The joints click a bit when you move her arms or legs into position. It’s not loud, but it does remind you there’s metal underneath all that TPE softness. Sometimes I caught myself apologizing to her for bending an elbow wrong—not proud of that moment.
Privacy & Packaging Nonsense
Now, privacy is one thing they push hard in every listing for these Japanese sex dolls. Discreet packaging and all that jazz. Mine came in a plain cardboard box; no labels screaming “sex doll inside” or anything embarrassing like that. Still felt weird lugging it up three flights of stairs while avoiding eye contact with neighbors.
An Unexpected Tangent About Maintenance
Nobody tells you how much work goes into keeping these things clean and looking decent between uses. There are manuals online—some helpful, some just confusing—but either way it takes time and patience neither of which I have much left lately.
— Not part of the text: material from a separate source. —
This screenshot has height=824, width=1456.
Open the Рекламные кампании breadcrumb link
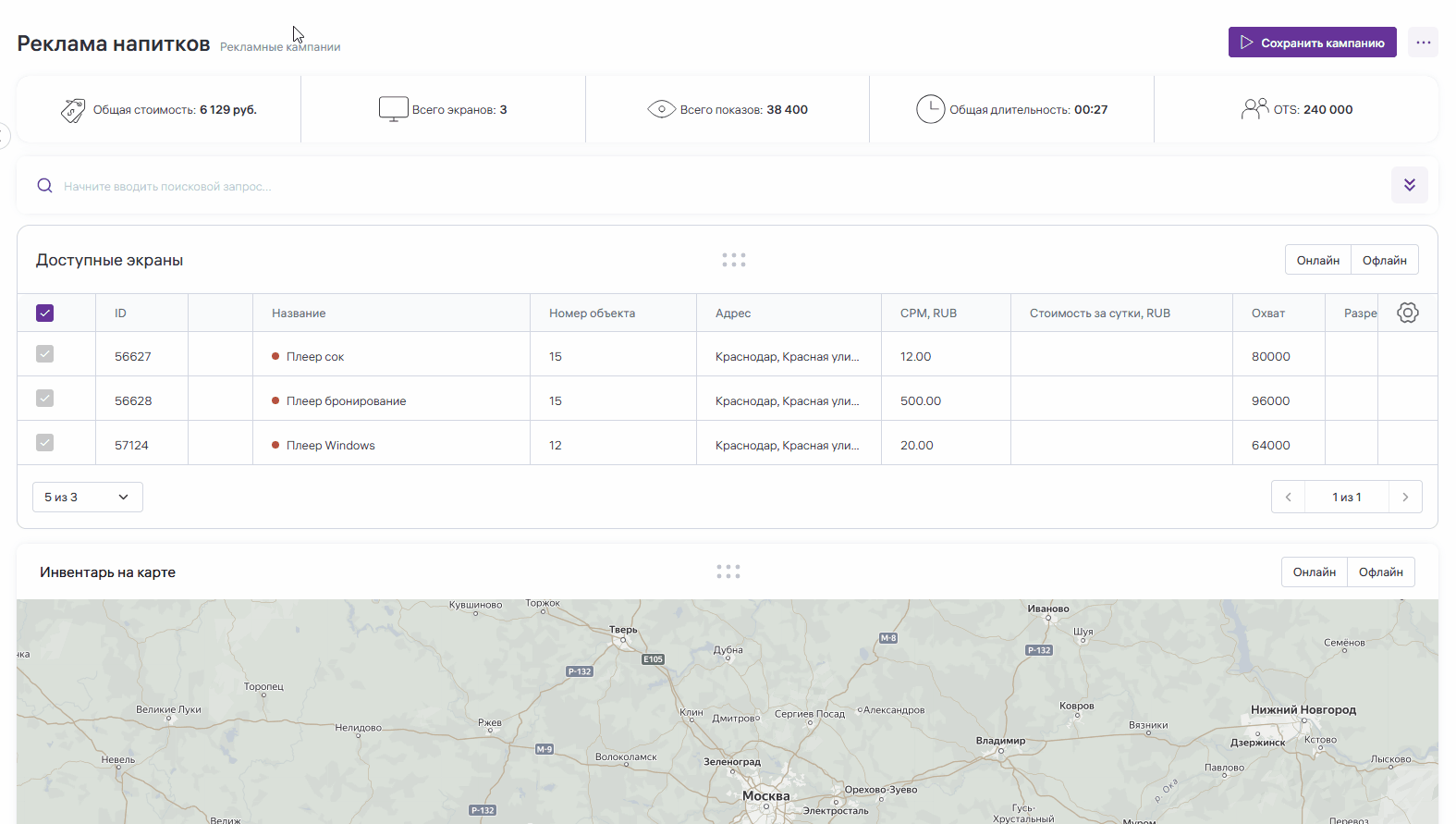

Powdering after washing so she doesn’t get sticky… drying every crease so nothing gets musty… It becomes part ritual, part chore list from hell if I’m being honest.
When You Actually Use It
Not going into graphic detail here—I mean, come on—but yes, she has three holes (anal). They’re all functional and deep enough according to their listed numbers (oral is shortest at five-ish inches). Medium boobs feel realistic enough if you squint past the slightly uncanny valley vibe sometimes.
There’s some fun in posing her thanks to the articulated skeleton—they claim “any position as a real woman,” though gravity has its own opinions once in a while. Oh—and don’t expect her to stand by herself unless propped against something solid.
One Odd Memory Stuck With Me
A random thing: The first night after unboxing Nell, I left her sitting on my desk chair by accident before heading to bed. Woke up at three in the morning convinced someone was watching me from across the room—a shadow shaped almost human but not quite right. Took me longer than I'd admit to realize what it was.
Weirdly enough... after that night she started feeling less like an object and more like furniture with personality? Hard to explain without sounding nuts.
Did She Change Anything?
It wasn’t life-changing or whatever those over-excited review sites promise (“find companionship!” etc.). But having Nell around did make certain lonely nights less bleak—and gave me something odd to focus on besides doomscrolling social media until sunrise.
Would I recommend this specific model? Maybe if carrying seventy pounds up stairs sounds fun—or if you want medium boobs paired with a realistic vibe only Japanese sex dolls seem able to pull off lately. Just be ready for maintenance fatigue…and maybe keep her away from windows where nosy neighbors might glance inside by accident.
That’s probably enough rambling for now—I’ll go powder her elbows before I forget again.